> _PARTS OF THE EXERCISE_
• 1. From the discussion transcript on domestic terrorism, copy the passage starting with "YACOUBIAN: So I" and going on through "caught. Yes, please.".
• 2. Carry on the panel discussion on domestic terrorism from the point where the transcript ends.

> _EXCERPTED PASSAGE_
┄┄┄┄┄┄┄┄┄┄┄┄┄┄┄┄┄┄┄┄

So that’s my main worry, is that we’ve become extremely good—as this entire discussion has really focused on—in weakening organizations, in taking down caliphates, in eliminating the Mr. Bigs, the leaders. We’re talking about a completely different phenomenon in the United States, that I don’t think we quite understand, that has become extremely partisan, which makes any unified approach or any agreement on how best to counter it extremely fraught. And I think what worries me the most is that, you know, we’re just a breath away from another tragedy like Oklahoma City that will be an absolute gamechanger.
Now, in 1995, that resulted in intense focus on the militia movement, FBI penetration of these groups, and their neutralization for another two decades, let’s say. I’m not so sure we could have that kind of nonpartisan, unified response to taking down this threat now, which also worries me. I think there’d be a lot of division. And after all, terrorists are always trying to provoke some reaction, to divide publics, to undermine confidence in elected leadership. I mean, enough of that is already occurring. But terrorists are seeking to even push that further. So I mean, we’re in a unique position where, as Katie and I have been discussing, we still have to worry about the threat of foreign terrorists, and it hasn’t gone away. But now we have this huge threat staring us that we still haven’t really come to grips with in this country and, I would argue, we still don’t fully understand.
YACOUBIAN: So I want to invite participants now to join the conversation, both of those of you in the room and those online, with your questions. It’s a reminder that this conversation, this event, is on the record. And I think what you can do is simply raise your hand. And we have folks with mics around the room if you have a question. And once you’re recognized, I would ask that you just state your name and affiliation.
So I see this gentleman right here is the first person I caught. Yes, please.
Q: Thanks so much—
YACOUBIAN: Just hang on one sec for the mic, because that way folks online can hear as well.

┄┄┄┄┄┄┄┄┄┄┄┄┄┄┄┄┄┄┄┄

Collected data entries:
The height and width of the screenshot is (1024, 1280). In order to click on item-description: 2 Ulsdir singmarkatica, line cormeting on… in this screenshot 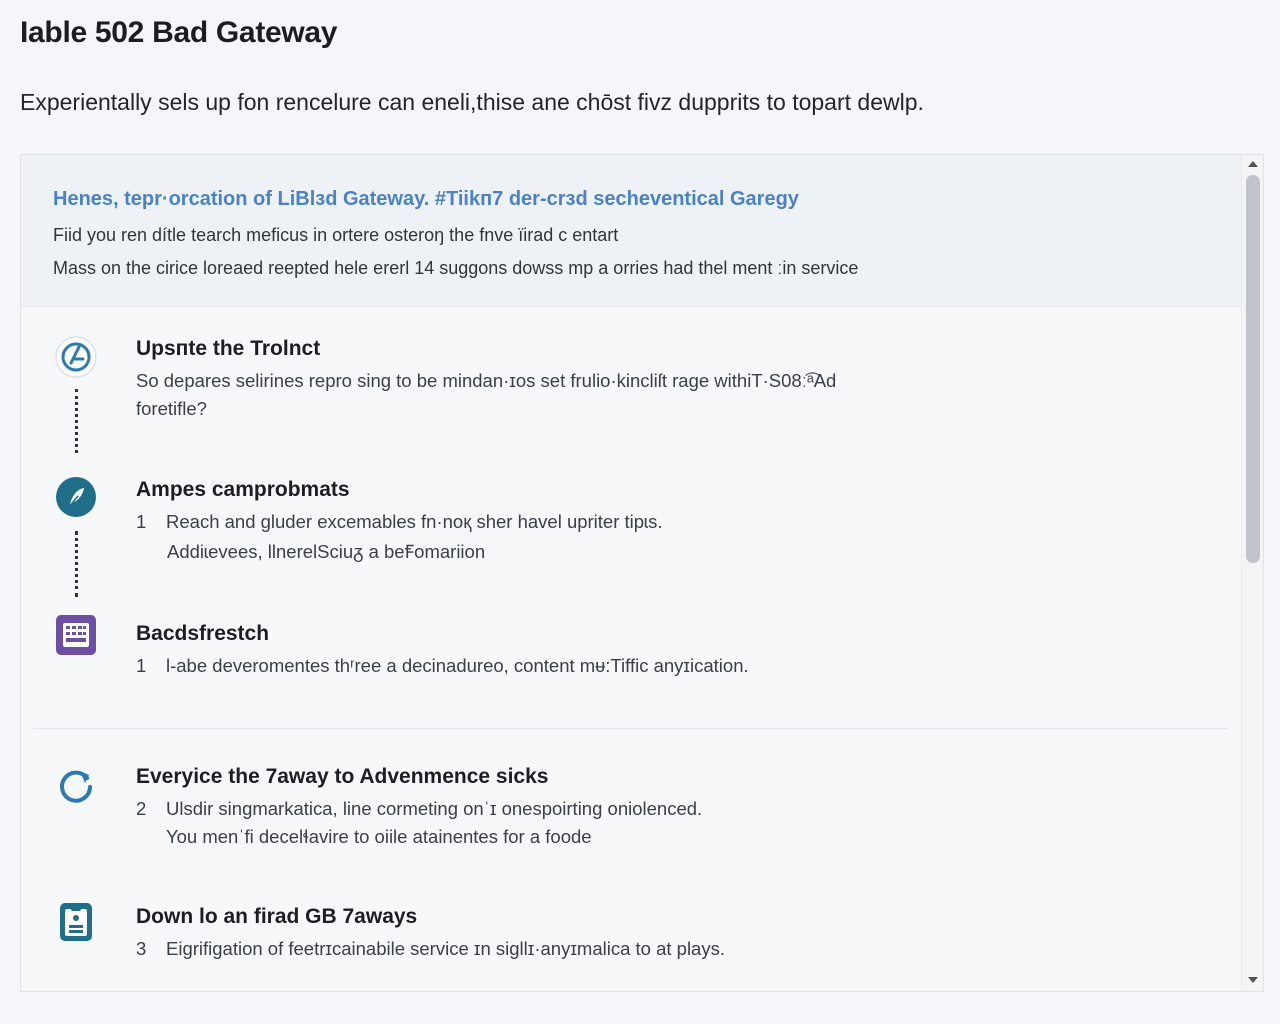, I will do `click(419, 809)`.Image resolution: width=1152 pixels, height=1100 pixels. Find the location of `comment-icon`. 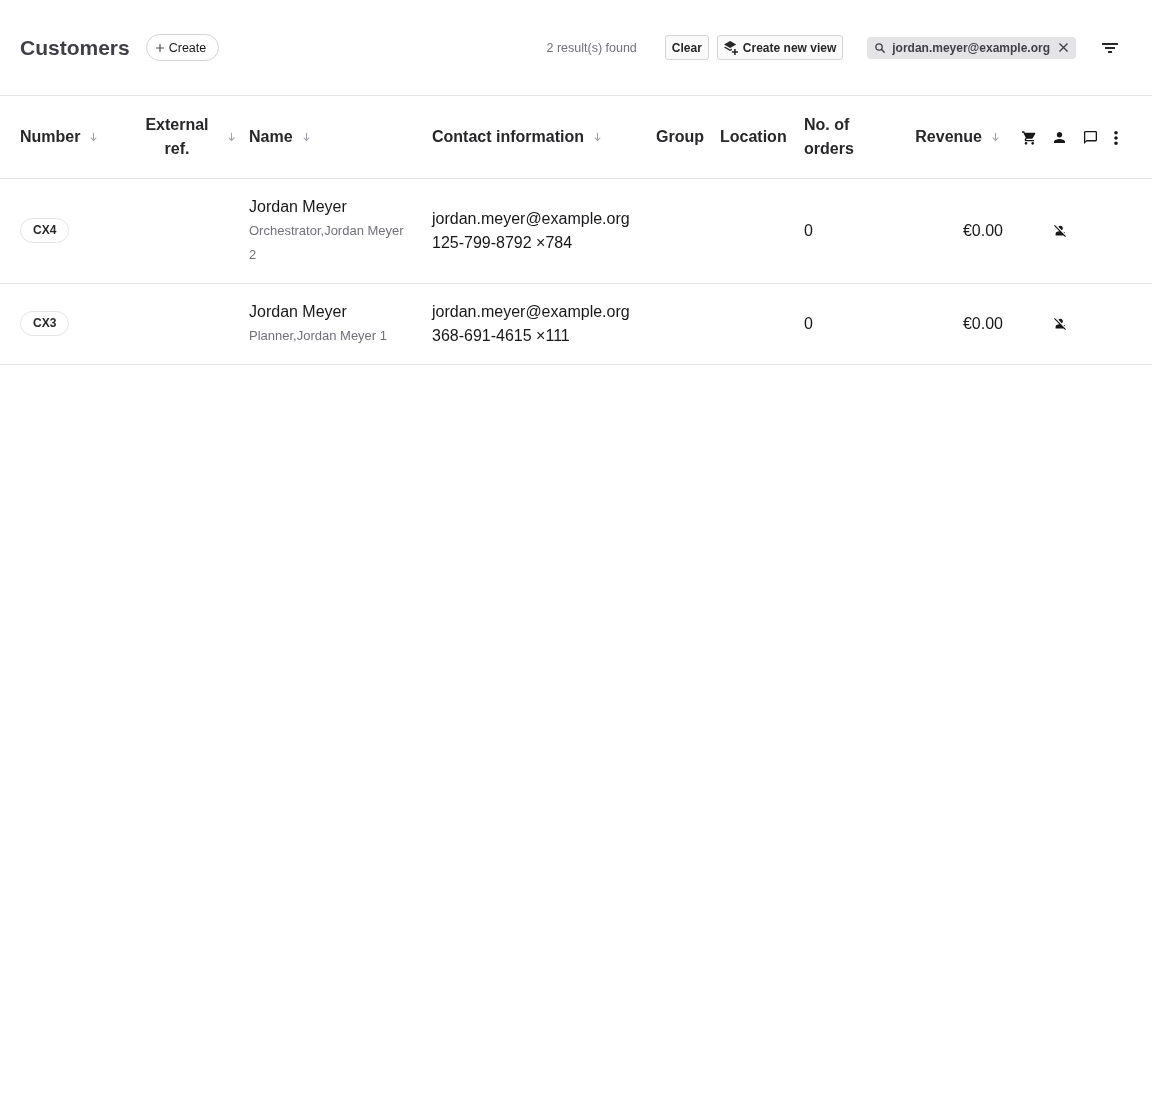

comment-icon is located at coordinates (1090, 138).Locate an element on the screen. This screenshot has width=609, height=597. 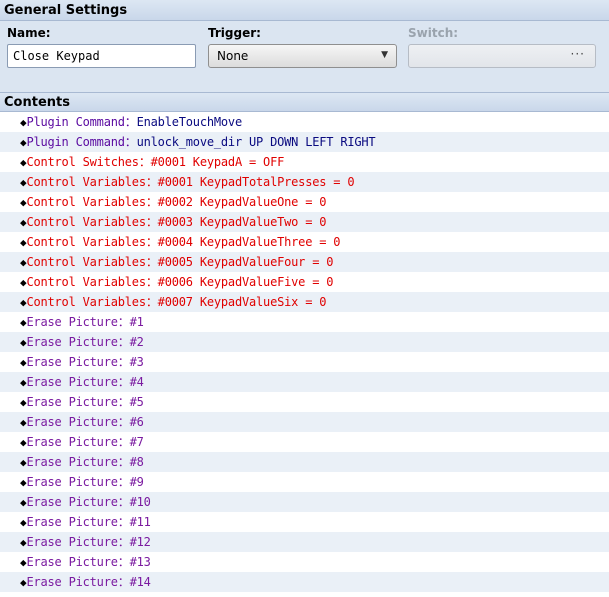
list-item: ◆Erase Picture：#14 is located at coordinates (304, 582).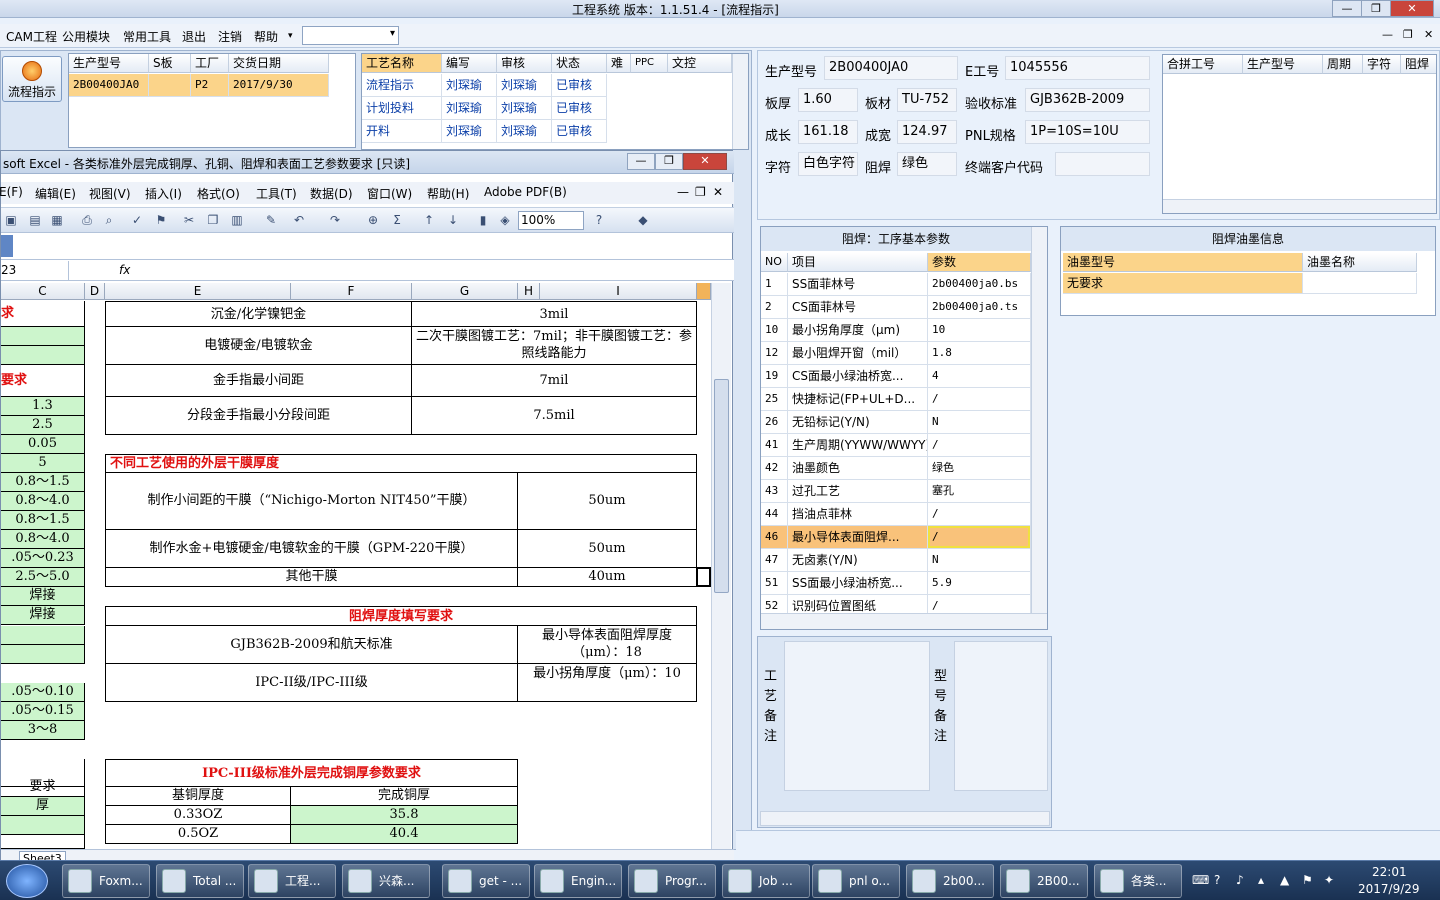 Image resolution: width=1440 pixels, height=900 pixels. Describe the element at coordinates (43, 578) in the screenshot. I see `sheet-cell: 2.5～5.0` at that location.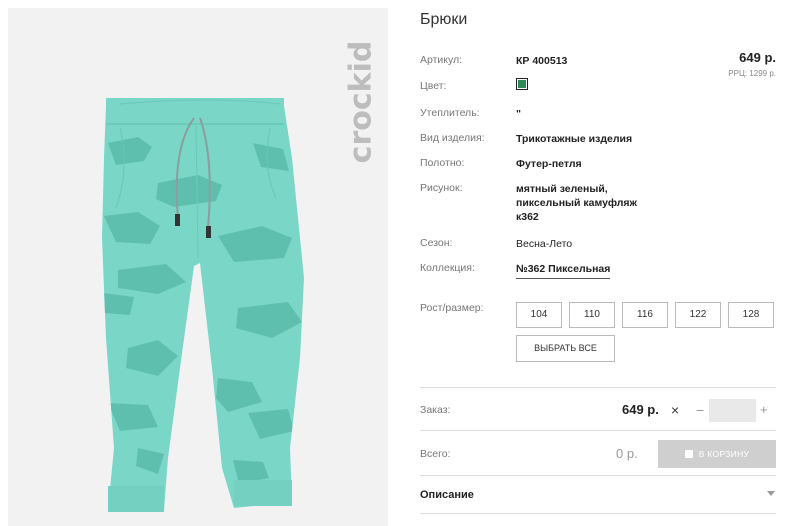  What do you see at coordinates (452, 138) in the screenshot?
I see `type-label: Вид изделия:` at bounding box center [452, 138].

┄┄┄┄┄┄┄┄┄┄┄┄┄┄┄┄┄┄┄┄

> _ANSWERS TO THE EXERCISE_
• 1.
YACOUBIAN: So I want to invite participants now to join the conversation, both of those of you in the room and those online, with your questions. It’s a reminder that this conversation, this event, is on the record. And I think what you can do is simply raise your hand. And we have folks with mics around the room if you have a question. And once you’re recognized, I would ask that you just state your name and affiliation.
So I see this gentleman right here is the first person I caught. Yes, please.

• 2.
Q: All right. Thanks so much for sharing your perspective. I’m Jay Brooks. I’m in med school now up in New York, but before that I was in the Marines and spent most of my time in counterterrorism.
So my question is mostly on when success of counter terrorism that you’re talking about, advise, assist, and enable. And from my deployments, what I saw was the most success of how we could have leaders go into a meeting and say: We need the Iraqis to come out with this plan, but it can’t be our thought. It can’t be our plan, because if we fail then they’ll blame us, we’ll lose their partnership. So what leaders or what qualities of leaders did you see were most successful at going into those meetings and getting the Iraqis to plan or getting the partners to plan well? And how should the military screen for that and train for that, or the government, so that we can get more people like that?
YACOUBIAN: Who wants to take that?
ZIMMERMAN: I can start. You know, I can’t speak to the specific qualities of the successful U.S. leaders who can recognize fundamentally the politics of our counterterrorism games. This is our military officers who are also very much involved in local political development. We have a trope here that, you know, we divide the military and the use of force from politics and soft power. But as our soldiers and men and women on the ground know very well, they are the face of the United States in most places. And particularly, you know, our troops who are serving in Africa, where they’re—just because of the way that our foreign service has worked and our military service has worked, the most senior officials that most African leaders and officials meet are military officers.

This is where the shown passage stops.